Com efeito, restaurantes e bares parecem tão lotados quanto no “mês de ouro”, como comerciantes como o dono de restaurante italiano Micha apelidam o período da Copa de 2018. A Folha o havia visitado em 2022 e voltou à sua casa para saber como andam as coisas.
“O movimento subiu uns 40% desde 2022. Mas a guerra… É uma coisa terrível, e ninguém sabe o que vai acontecer”, diz ele, que pede para não ter o sobrenome divulgado. Micha tem parentes na Ucrânia, e diz que alguns já morreram sob fogo russo. Isso dito, voltou a votar em Putin na eleição presidencial, como fizera em 2018. “Aqui, trabalhamos com a realidade”, diz.
A angústia fica algo longe da superfície. Um diplomata ocidental relata que a vida cultural da cidade está em franca expansão. Há, claro, ofertas associadas ao “Zeitgeist”, o espírito do tempo: o Museu de História Contemporânea da Rússia tem em destaque uma mostra celebrando os dez anos da volta da Crimeia ao domínio de Moscou.

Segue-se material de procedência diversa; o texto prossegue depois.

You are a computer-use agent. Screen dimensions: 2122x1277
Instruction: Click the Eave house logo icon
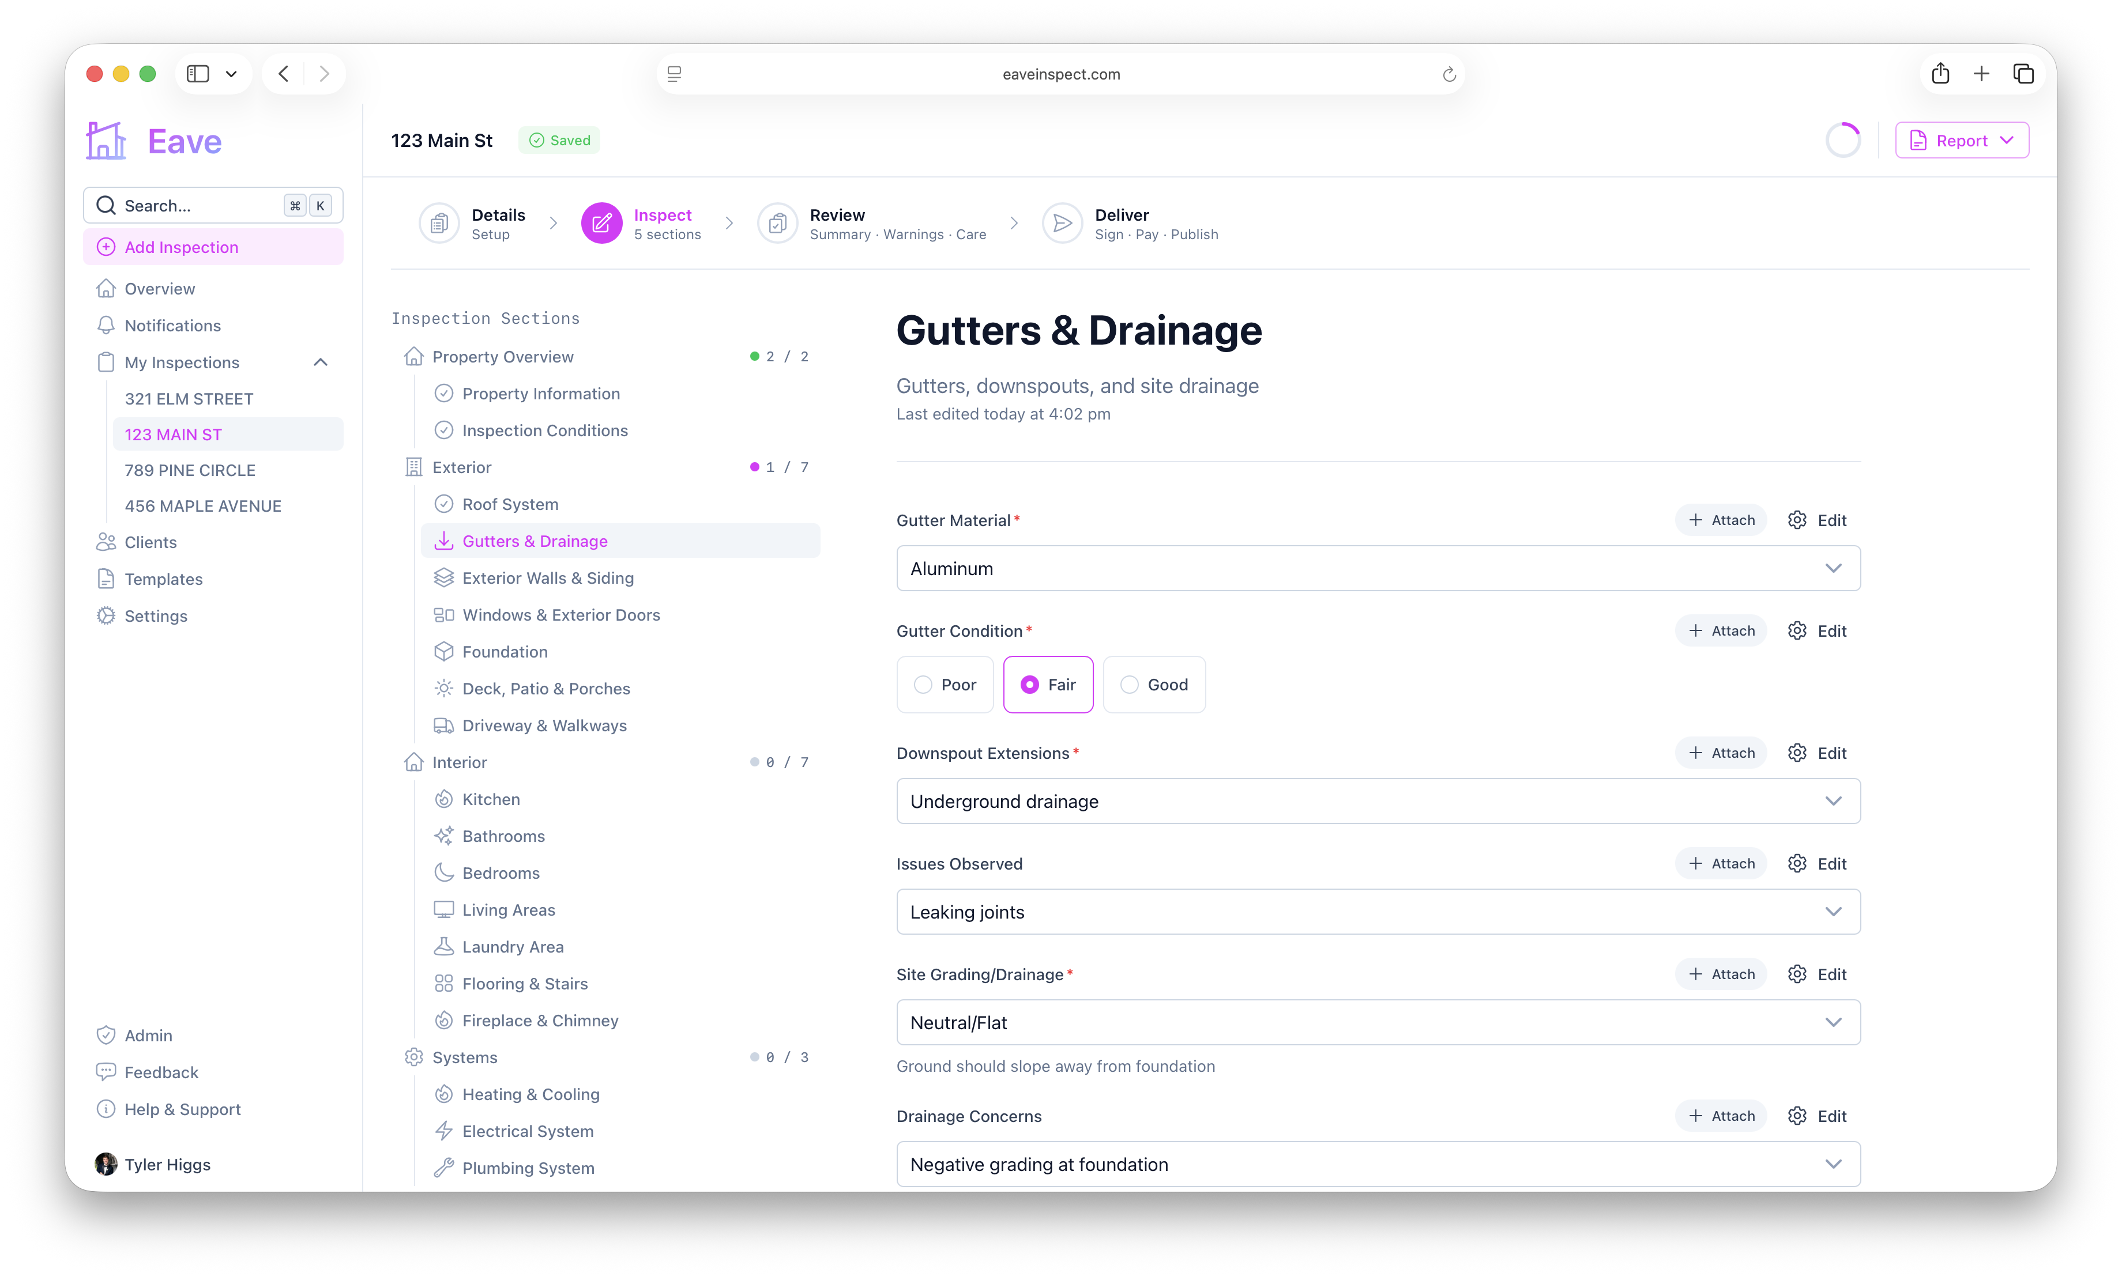(x=106, y=140)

Para o cientista político Andrei Kolesnikov, morador de Moscou e ligado ao Centro Carnegie, que fechou na capital e segue operando em Berlim, tudo isso é uma bolha ilusória. Em postagem recente no X, ele chamou a ideia de uma Rússia em festa de “Barbielândia de Putin”, em referência ao cenário idealizado da boneca do filme homônimo.
A guerra foi incorporada de forma discreta à paisagem. Antes havia alguns cartazes homenageando os caídos na Ucrânia; agora, os “defensores da pátria” são exaltados e há outdoors convidando jovens a assinar contratos como soldados profissionais —até uma linha telefônica dedicada, o número 117, foi estabelecida.
A melhoria no sistema de defesa antiaérea fez com que a ameaça de drones ucranianos, que provocou grande estragos em refinarias pelo país, ficasse para trás —até algum sucesso ocorrer, claro. Como Micha diz de forma ambígua, “em Moscou se vive dia após dia”. Barbielândia ou não, a cidade segue em frente.